Safe as houses. Why property is the best place to invest

Deciding to invest (and having the funds to do so) is a big financial milestone. However, to maximise the outcome of this decision, you need to figure out the right place to put your money.

Property has long been known as one of the best ways to grow wealth in Australia. It brings a double meaning to the term ‘safe as houses’.

Take a look at why investing in property is a safe bet, based on figures and forecasts.

Investing in property by the numbers

Over the past 25 years, the national median house value has risen by approximately 400%. So if you purchased a home in 1995 for $250k, it is worth well over $1 million today. For many properties around the country, this figure is substantially higher.

The graph below makes it very clear why property makes sense as an investment:

property-investment-graph-1.png

You can see the market dipped in 2008 and flatlined briefly in around 2012-2013 but overall the upwards trend for both houses and units is impossible to miss.

Why invest in property?

• [EXTRACTED INFORMATION]:
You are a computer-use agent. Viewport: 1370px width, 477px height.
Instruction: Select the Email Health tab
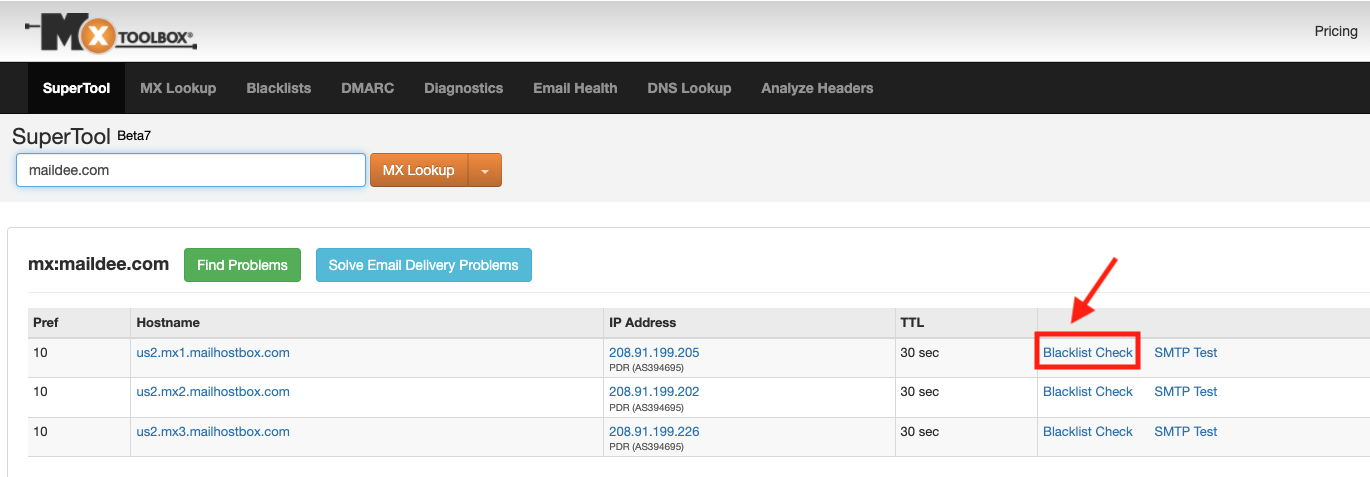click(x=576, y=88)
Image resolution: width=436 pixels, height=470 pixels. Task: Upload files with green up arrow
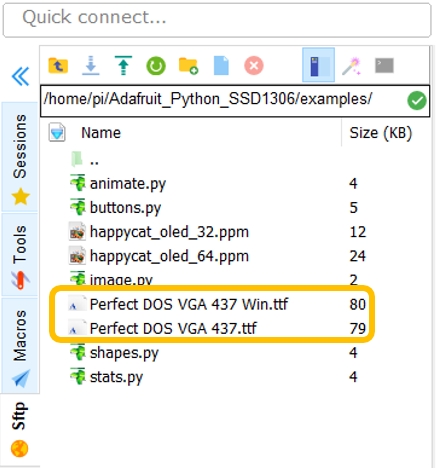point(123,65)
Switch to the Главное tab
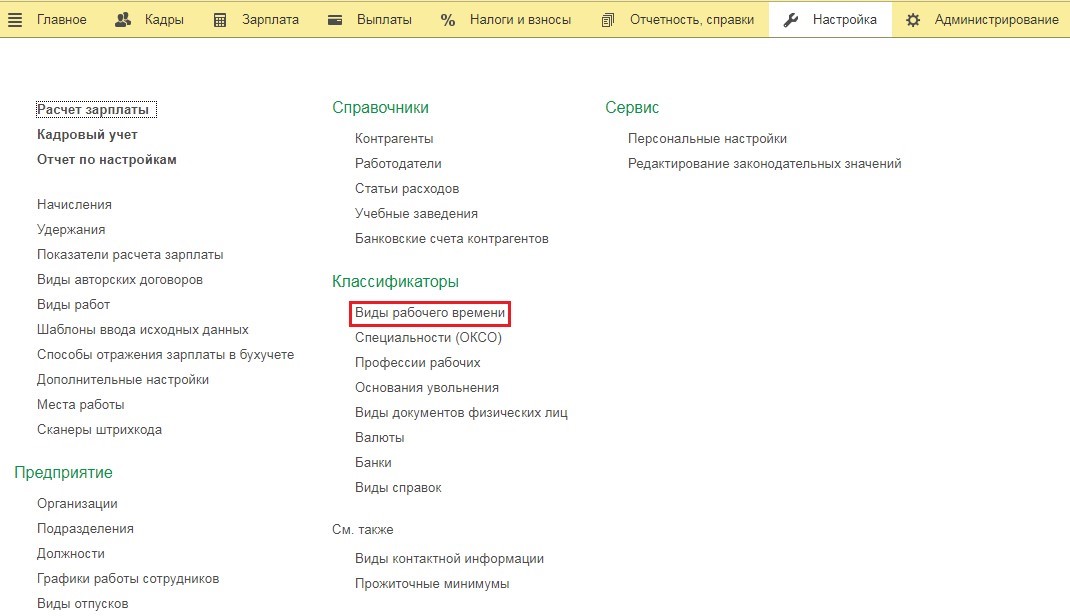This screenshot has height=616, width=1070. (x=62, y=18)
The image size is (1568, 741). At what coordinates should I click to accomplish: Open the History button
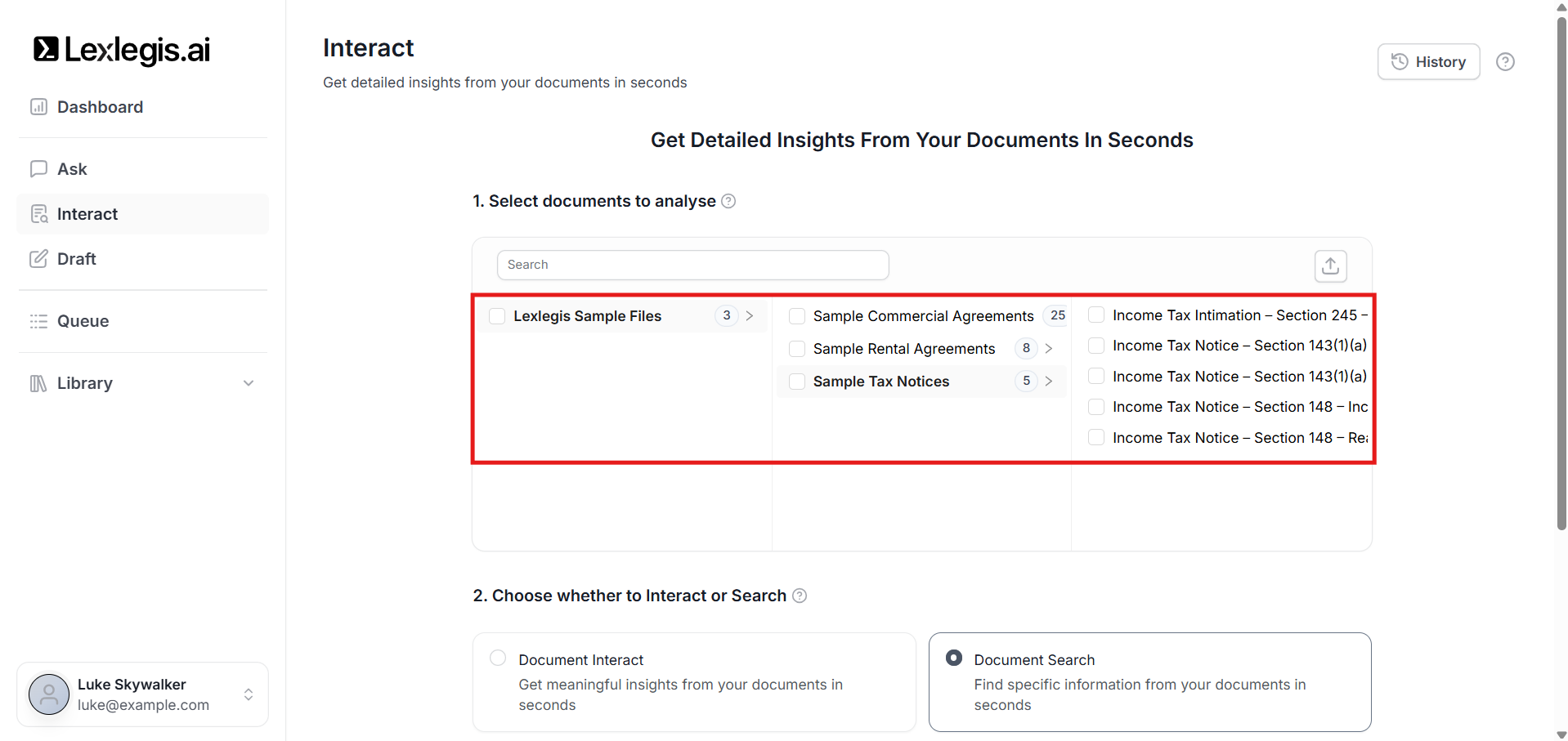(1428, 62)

--

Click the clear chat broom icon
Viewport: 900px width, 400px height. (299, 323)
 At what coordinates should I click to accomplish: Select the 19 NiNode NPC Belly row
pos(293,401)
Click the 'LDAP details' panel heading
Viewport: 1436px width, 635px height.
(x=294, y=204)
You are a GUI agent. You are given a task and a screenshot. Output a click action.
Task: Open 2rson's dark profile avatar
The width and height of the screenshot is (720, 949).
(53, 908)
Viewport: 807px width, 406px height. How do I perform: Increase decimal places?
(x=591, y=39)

==

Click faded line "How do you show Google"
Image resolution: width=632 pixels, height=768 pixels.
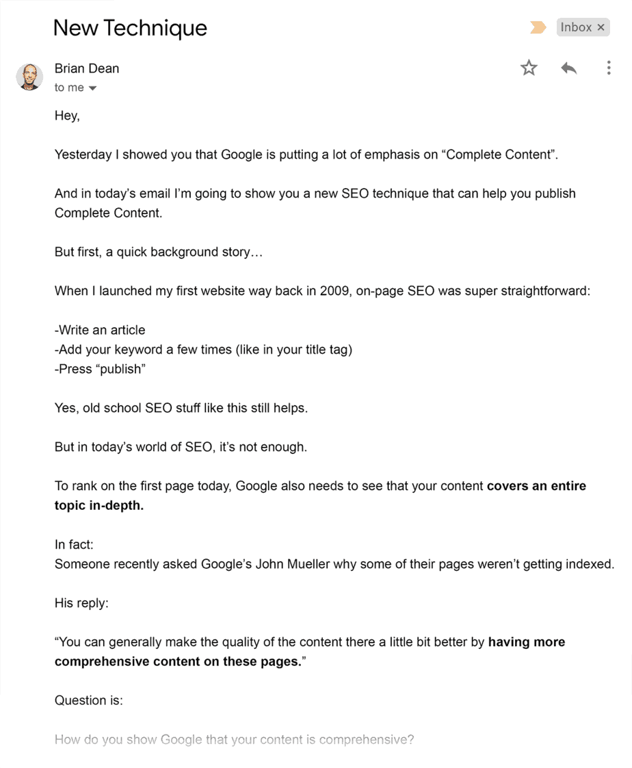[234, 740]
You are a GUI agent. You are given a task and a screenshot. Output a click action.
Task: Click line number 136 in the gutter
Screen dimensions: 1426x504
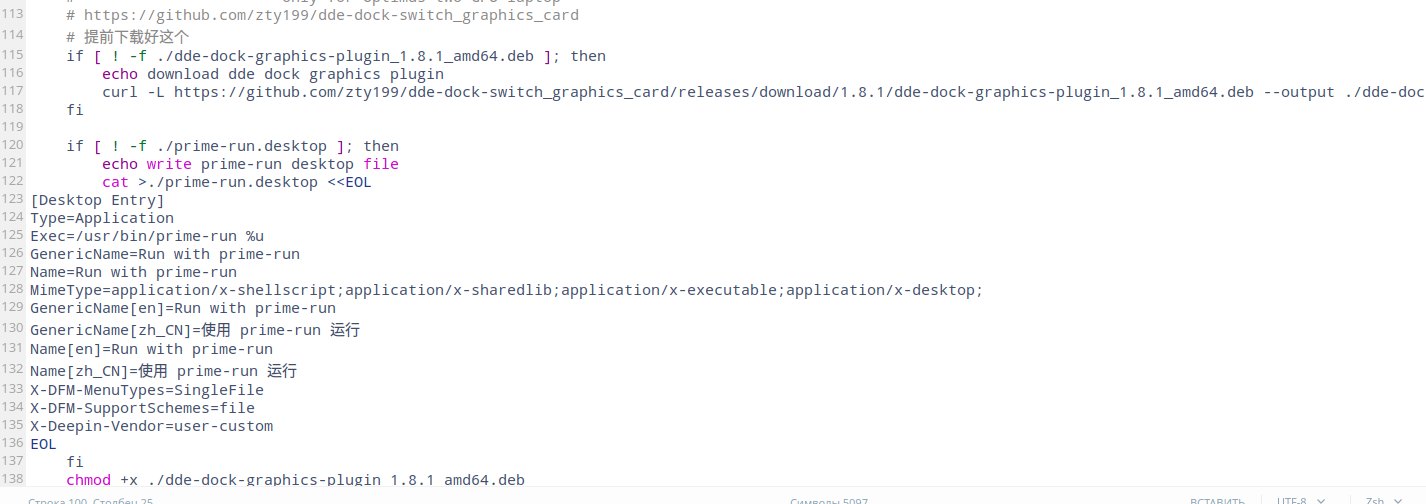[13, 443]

• [TASK GOAL]:
Answer from the property investment article:
(a) By roughly what percentage has the national median house value risen over the past 25 years?
(b) In what year did the market dip?
(c) In which country has property long been known as one of the best ways to grow wealth?
Draw only on the property investment article, not on the data.

• [RESPONSE AREA]:
(a) Approximately 400%
(b) 2008
(c) Australia